# TASK DESCRIPTION:
Only the lines running from the line with "You are a GUI" to the end of the listing below should be copied, exactly, without pictures.

---*---

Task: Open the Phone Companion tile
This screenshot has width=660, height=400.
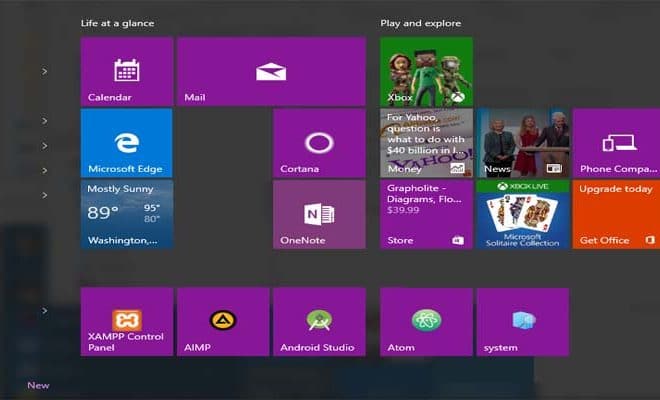Action: click(616, 143)
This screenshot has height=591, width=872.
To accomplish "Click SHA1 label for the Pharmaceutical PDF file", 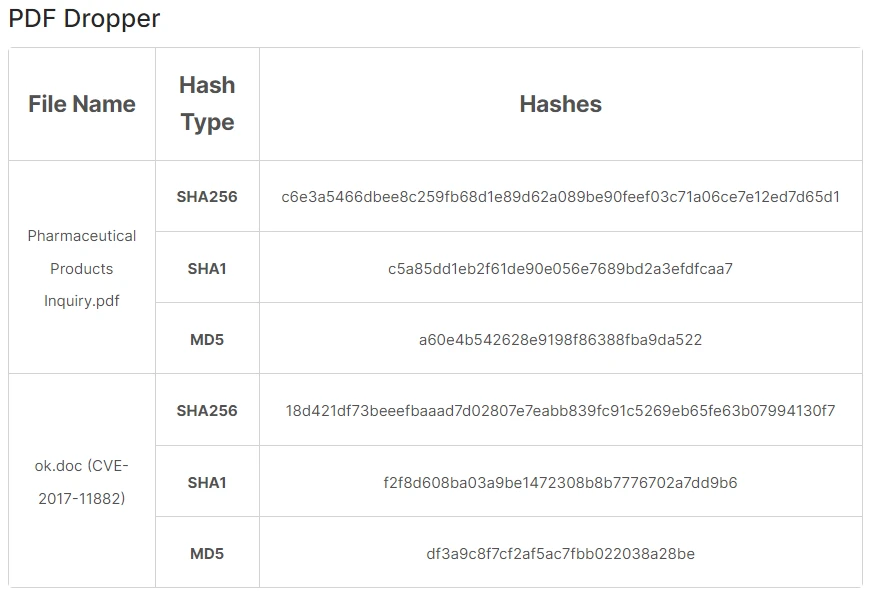I will click(x=207, y=269).
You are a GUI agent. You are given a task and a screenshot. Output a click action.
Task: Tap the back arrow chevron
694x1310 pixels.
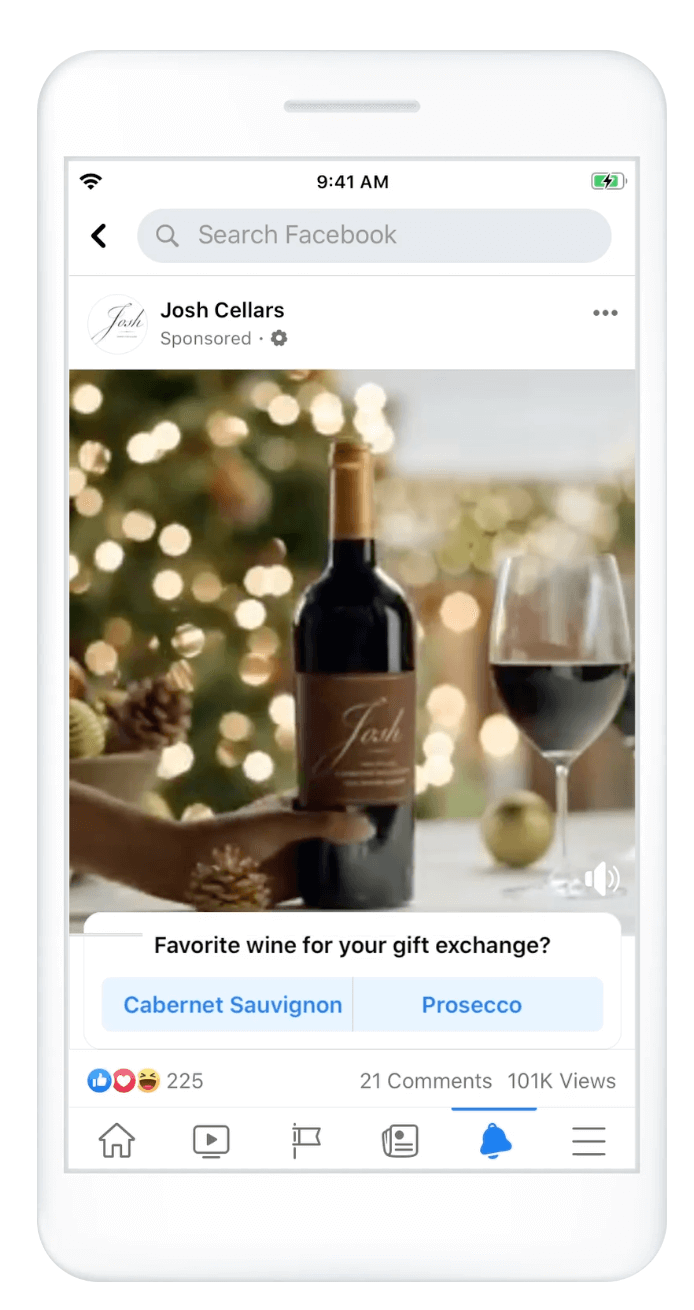(x=98, y=236)

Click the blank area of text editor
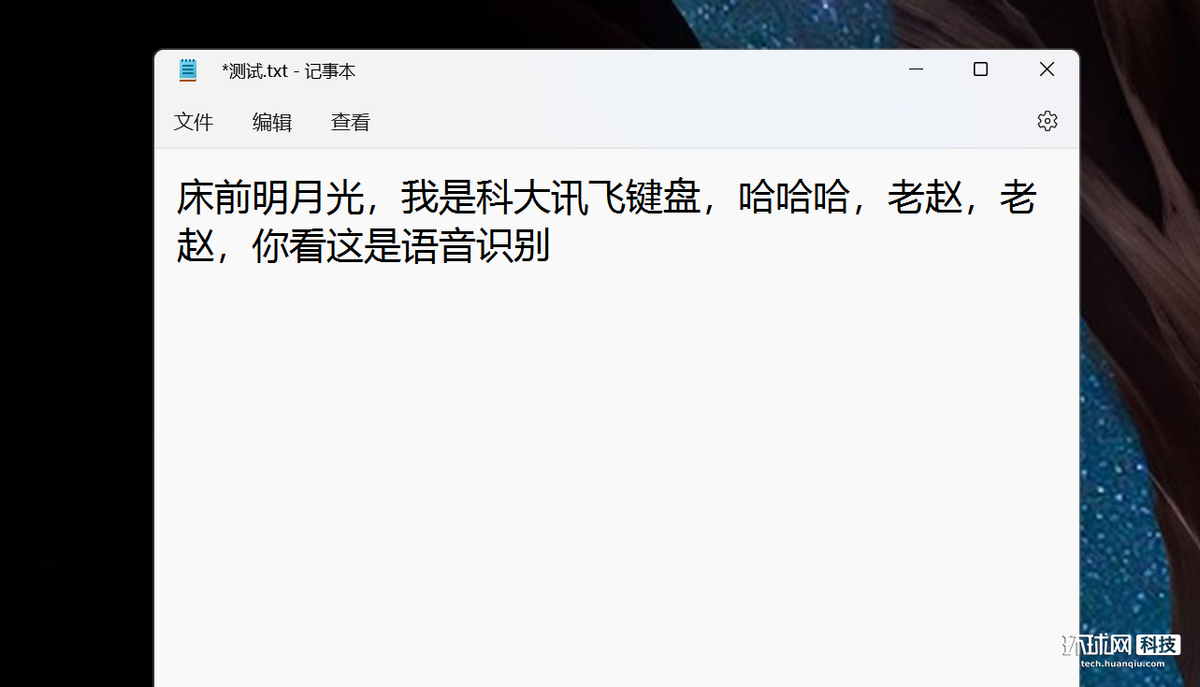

---*---

# ANSWER SPACE:
You are a GUI agent. You are given a task and a screenshot. Output a click action.
Task: Tap the back arrow chevron
694x1310 pixels.
(x=98, y=236)

Click the blank area of text editor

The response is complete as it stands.